How to choose a CMMC provider without overpaying
Most CMMC engagements start the wrong way: a contractor finds a provider, asks for a quote, and lets the provider scope the work. That gives the provider the easiest sales path and the buyer the worst leverage.
This is a short, buyer-side sequence. It is the opposite of how provider sales cycles like the conversation to go. That is why it works.
Step 1. Fix your scope before talking to anyone
Before the first provider call, your team should answer three questions in writing:
- What CMMC level applies, and what contractual document fixes it?
- What is the CUI boundary: precisely which systems, users, and processes touch CUI?
- What is the timeline pressure, and where does it come from?
Even rough answers to those three change every subsequent provider conversation. A provider walking into a scoping call with no boundary will always price wider than one whose scope is fixed for them.
Step 2. Pick categories, not providers
Decide which categories of provider you need before researching individual companies. A typical Level 2 engagement for a 50-to-200 person contractor involves three or four:
- Advisor / RPO: scoping, gap, SSP authoring.
- Operator / MSP-MSSP: operates the controls that the SSP describes. Vendors like Summit 7 publicly package this as Guardian MSP, Vigilance MSSP, and Commander Managed GRC (cite [2]).
- Environment vendor: GCC High, an enclave, or both, depending on your CUI footprint.
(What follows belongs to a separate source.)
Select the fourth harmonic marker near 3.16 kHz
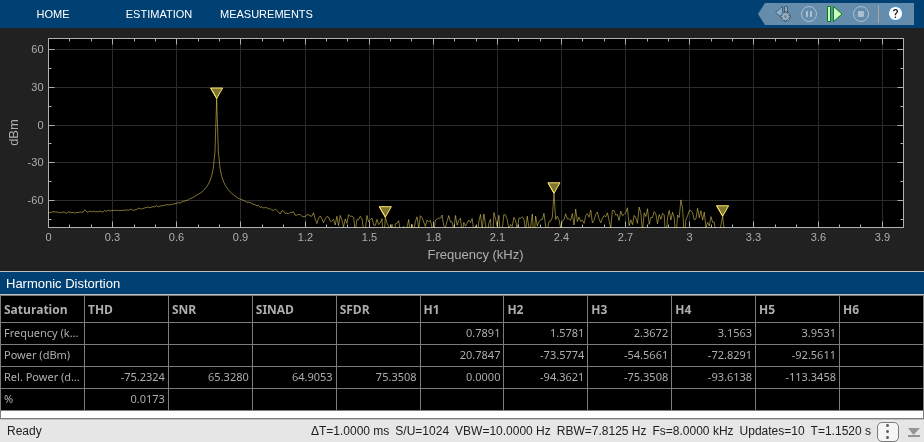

- Assessor / C3PAO: certifies you. Schellman and a small set of other firms are publicly authorized C3PAOs (cite [1]).
Picking categories first stops the “single-vendor full-stack bundle” from being your default just because it’s the first quote in the inbox.
Step 3. Shortlist three providers per category
Three is the right number. Two is not enough; you have no way to triangulate. Five and up is a procurement exercise that costs you time you don’t have.
For each shortlist, the qualification questions are different. An RPO shortlist filters on scoping method. A C3PAO shortlist filters on whether they’ll advise on remediation. An MSP shortlist filters on the responsibility matrix: which controls they operate vs. which remain yours.
Step 4. Negotiate role separation in writing
If you end up with a single-vendor bundle, write the role-separation terms into the engagement. Specifically:
- Who is acting as advisor on a given decision?
- Who calls the shot when advisor and operator disagree?
- What does the vendor do if you decide to bring in an independent C3PAO at the end?
The good vendors will have answers to those before you ask. The bad vendors will improvise, and that improvisation will be your problem six months in.
Step 5. Decide on a non-rushed timeline
Almost every regrettable CMMC engagement we’ve heard about traces back to a timeline that was tighter than the work allowed. Once a sub-three-month timeline is locked, every other decision gets worse: scope expands, documentation slips, leverage on price evaporates.
If a prime, contracting officer, or renewal cycle is forcing a compressed timeline, the most important question to put on the first provider call is: “What did you have to cut, defer, or thin out to make this timeline work?”
A short checklist before signing
- Scope: CMMC level and CUI boundary are fixed in writing.
- Categories: RPO, MSP/MSSP, environment, C3PAO scoped separately.
- Shortlist: three providers per category, qualified differently.
- Roles: advisor vs. operator vs. assessor lines are explicit.
- Schedule: the timeline is realistic, not aspirational.
- Walk-away: you have an alternative if the favored vendor walks.
None of this is exciting. But it is what the contractors who walked away satisfied did.